With its new energy storage division (called Tesla Energy), Tesla Motors continues to build on a strategy that’s working for other Silicon Valley neighbors such as Google and Apple. That would be: move into the next logical technology marketplace. Advanced batteries may produce more revenue and profit than electric cars for Tesla in the next few years – and they’ll contribute to Tesla CEO Elon Musk’s vision of reducing dependence on fossil fuels and supporting growth in renewable energy.
Along with its electric drive system, Tesla’s greatest strength is batteries – making its $5 billion investment in the Gigafactory potentially more than worthwhile; the company expects the Nevada factory to reach full capacity by 2020 and make more lithium-ion batteries than were produced worldwide in 2013. Tesla Energy will be ready to bring Tesla batteries to homes, business, and utilities to store energy to better manage power demand, provide backup power, and increase grid resilience – with much of it coming from solar power.
Called the Tesla Powerwall, it includes Tesla’s lithium-ion battery pack, liquid thermal control system, and software that receives dispatch commands from a solar inverter. Tesla Powerwall will be built into a building’s wall and will be integrated with the local power grid so that customers can draw energy from their own reserve. Benefits will include cost savings through load shifting during low rate periods; storing surplus solar energy; increasing the capacity for using more solar; and providing backup energy during grid outages.
It’s available in 10kWh, optimized for backup applications, or 7kWh, optimized for daily use applications. Tesla’s selling price to installers is $3,500 for 10kWh and $3,000 for 7kWh. Those prices exclude inverters and installation costs. The company says that deliveries will begin in the late summer of 2015.
Tesla has been testing out energy storage projects with some big-name partners including Amazon and Target.
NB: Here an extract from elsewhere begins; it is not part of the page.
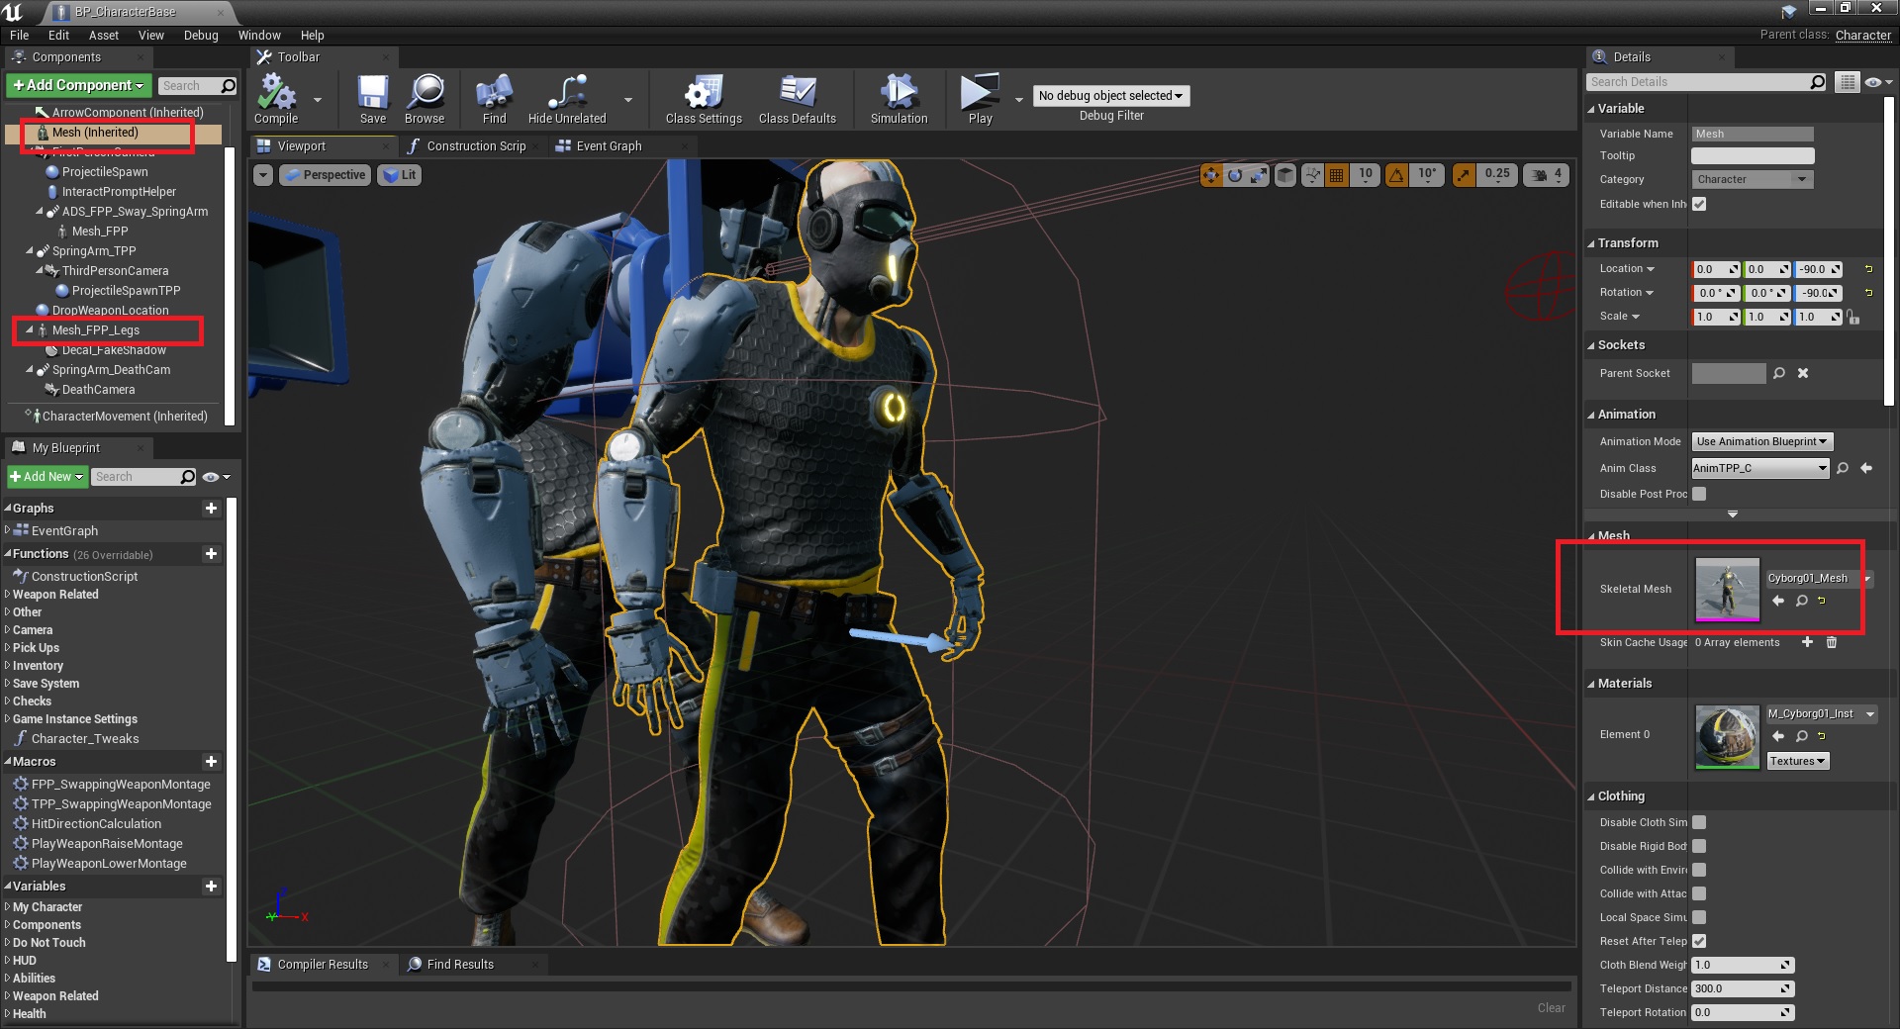1900x1029 pixels.
Task: Save the blueprint with Save icon
Action: coord(373,94)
Amazon’s cloud computing division, Amazon Web Services (AWS), has been working closely with Tesla for the past year on high-capacity battery technology in data center applications. Target has partnered with Tesla on a pilot test at select Target stores to incorporate Tesla Energy Storage as part of its energy strategy. Tesla has also been supplying batteries to Walmart through pilot projects and a supply agreement with SolarCity Corp. Jackson Family Wines is using Tesla’s stationary energy storage solution in four areas that account for the most consumption in its winemaking process: refrigeration/cooling, lighting, compressed air, and process water treatment.
Utilities and solar companies are also working with Tesla on energy storage systems for meeting the next wave of energy demands. Southern California Edison has developed the nation’s largest battery storage system and has contracts in place for an additional 264 megawatts of storage, including projects using Tesla batteries.
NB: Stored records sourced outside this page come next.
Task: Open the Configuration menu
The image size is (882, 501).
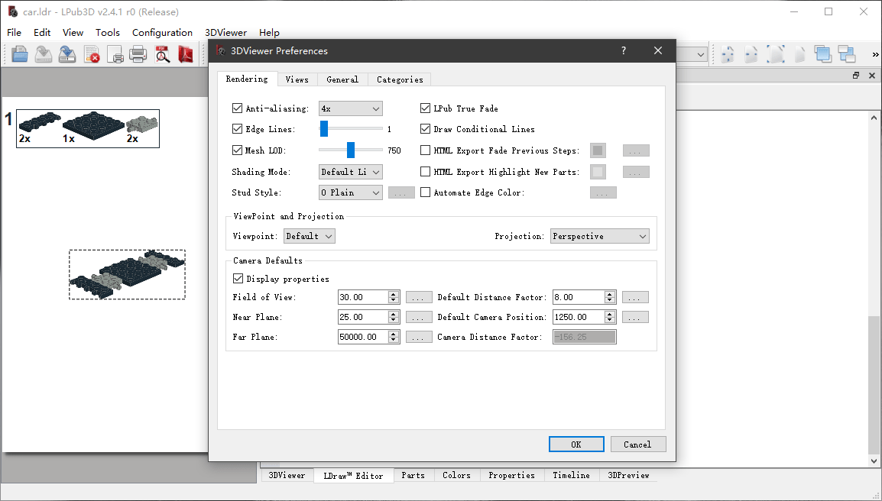Action: point(162,32)
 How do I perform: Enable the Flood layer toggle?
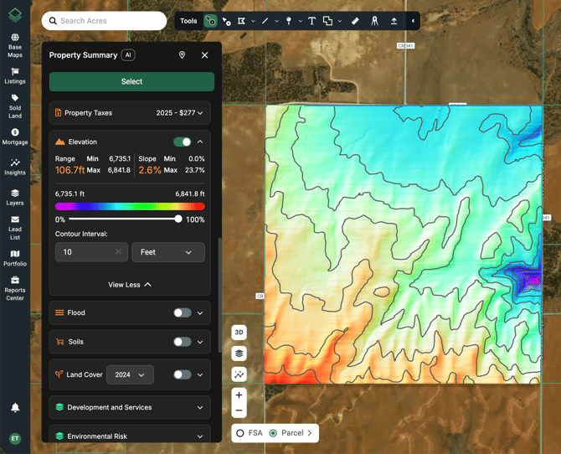click(x=182, y=313)
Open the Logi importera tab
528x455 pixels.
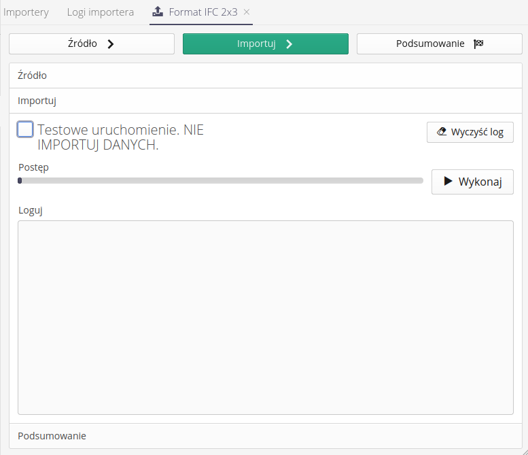pyautogui.click(x=101, y=12)
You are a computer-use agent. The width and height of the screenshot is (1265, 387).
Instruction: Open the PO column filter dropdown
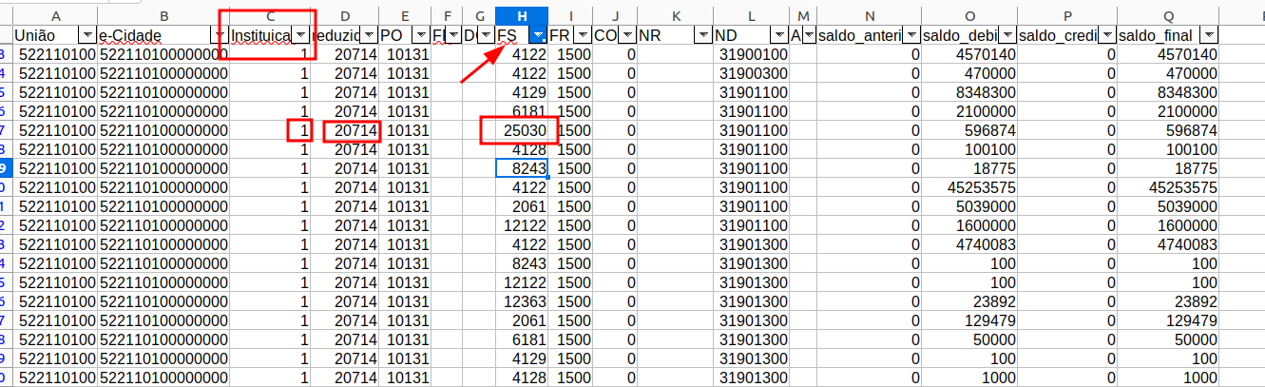click(421, 35)
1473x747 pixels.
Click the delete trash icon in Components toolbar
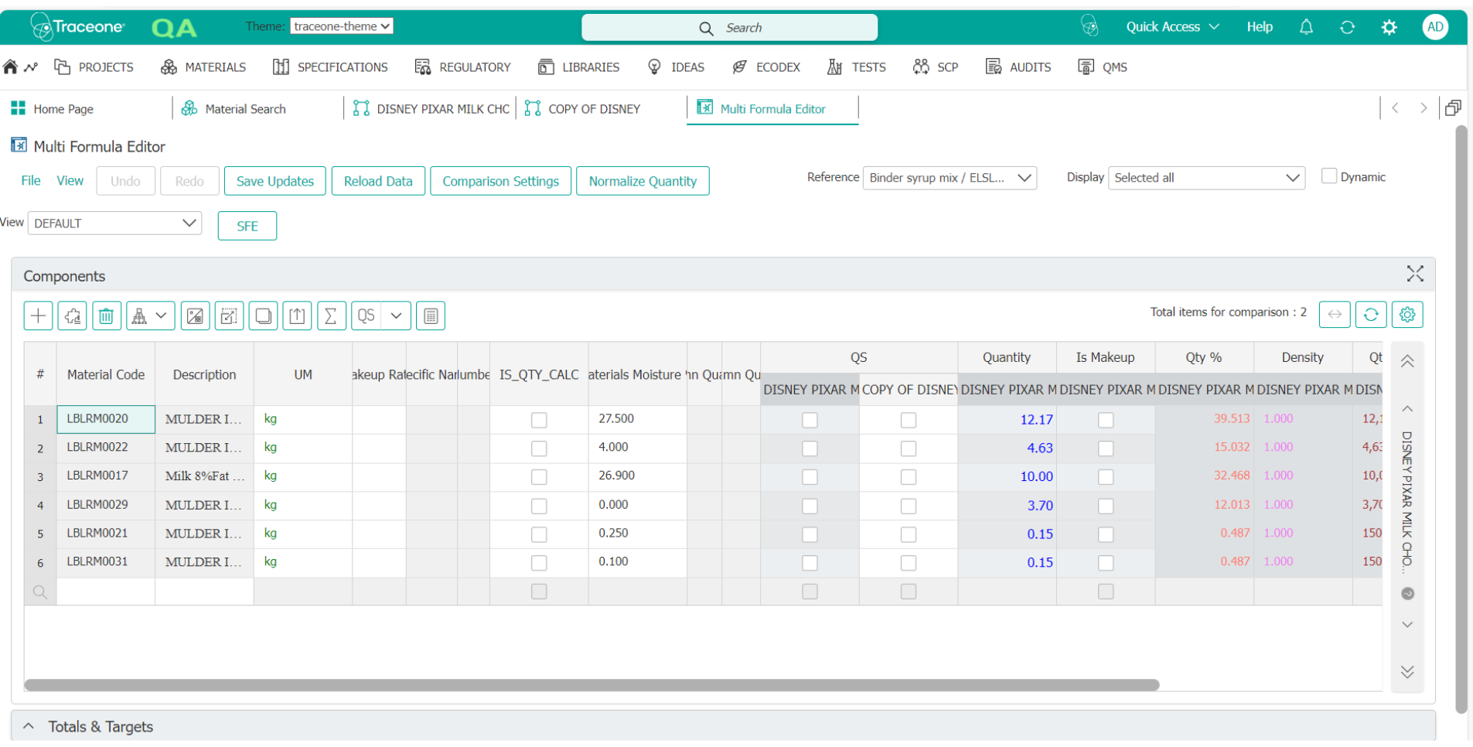click(107, 316)
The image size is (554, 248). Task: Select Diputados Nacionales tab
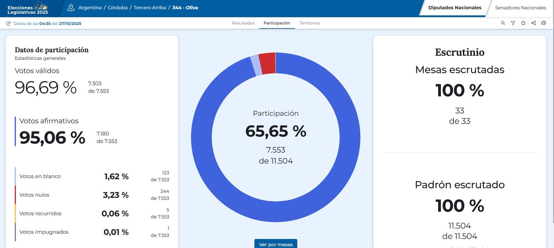click(x=455, y=8)
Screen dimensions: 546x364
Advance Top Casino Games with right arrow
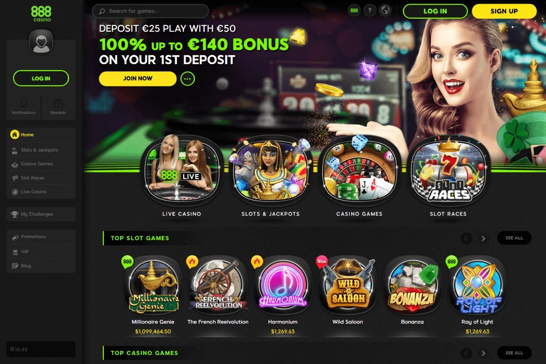[483, 353]
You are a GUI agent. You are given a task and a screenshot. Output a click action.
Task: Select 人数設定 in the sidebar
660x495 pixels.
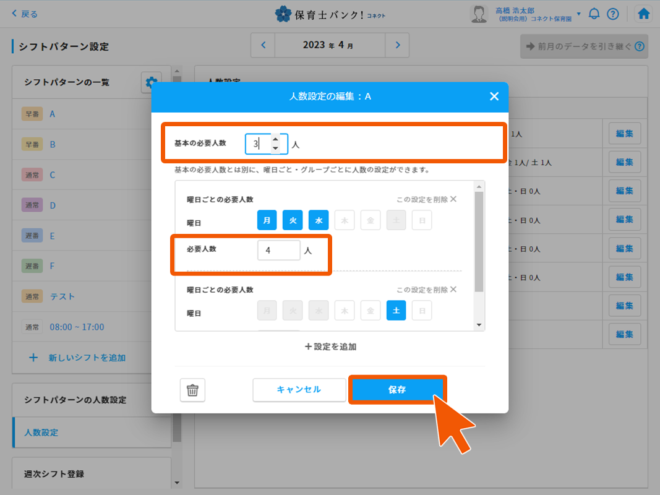pyautogui.click(x=41, y=433)
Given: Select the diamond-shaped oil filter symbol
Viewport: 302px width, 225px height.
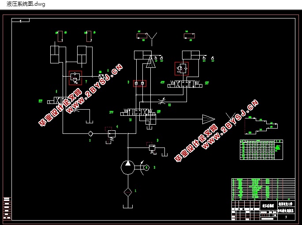Looking at the screenshot, I should click(x=128, y=192).
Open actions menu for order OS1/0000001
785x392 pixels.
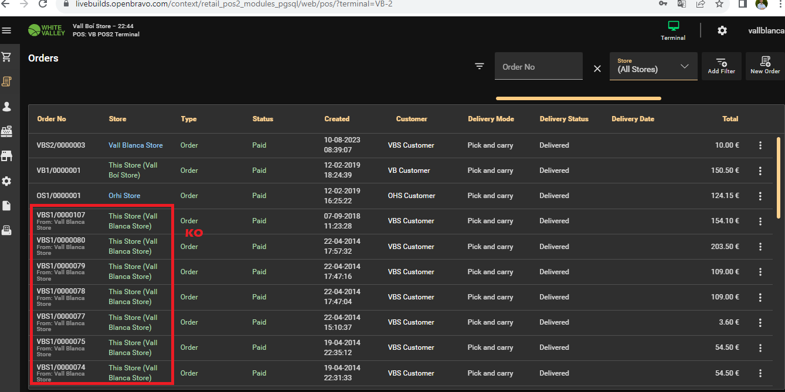point(760,196)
Tesla has “channel partners” in place for producing the Powerwall. TreeHouse, a sustainable home improvement store, is working with Tesla to sell the Powerwall home battery. SolarEdge, a leader in the global photovoltaic (PV) inverter market, has a deal with Tesla for joint development of a PV storage and backup power solution for the worldwide residential solar market. Vermont-based renewable energy company Green Mountain Power and Tesla will offer Vermont residents a way to use less energy and rely on the grid as a backup system.
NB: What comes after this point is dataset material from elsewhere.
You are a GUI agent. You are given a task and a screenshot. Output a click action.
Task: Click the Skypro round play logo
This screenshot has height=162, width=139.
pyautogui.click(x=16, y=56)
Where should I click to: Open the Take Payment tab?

Tesla CEO Elon Musk does have a few things in common with executives at neighboring Silicon Valley giants – with one of them being expanding into the next logical technology marketplace. He serves as chairman of SolarCity, the largest solar power company in the US (and one started up by Musk’s cousins); he leads innovative space travel company, SpaceX (and its Hyperloop high-speed rail project); the Gigafactory, which is still being developed in Nevada; and the Tesla Motors electric carmaking company, which holds the unique position of breaking into the tough auto manufacturing sector – and surviving.
The big question will be whether all of it will work. The massive investment in Tesla since startup has come from private equity shareholders, the stock market, corporate partners (such as Panasonic on the battery side and Daimler on the car manufacturing side), a US Department of Energy loan, and personal investments from Musk from his PayPal startup profits and from other Tesla executives. Tesla Energy will require significant investments in the next few years.
Competition in the energy storage market will be fierce. Coda Automotive may not be around anymore in the electric vehicle space, but Coda Energy does have several clients at commercial and industrial sites. Schneider Electric is known for its electric vehicle charging systems, but has a significant presence in the energy storage market. Major solar companies are entering the storage market, along with commercial building suppliers and large battery manufacturers. It may come together for Tesla, and it’s possible that advanced batteries and energy storage could make for the lion’s share of its revenue in the next 10 years.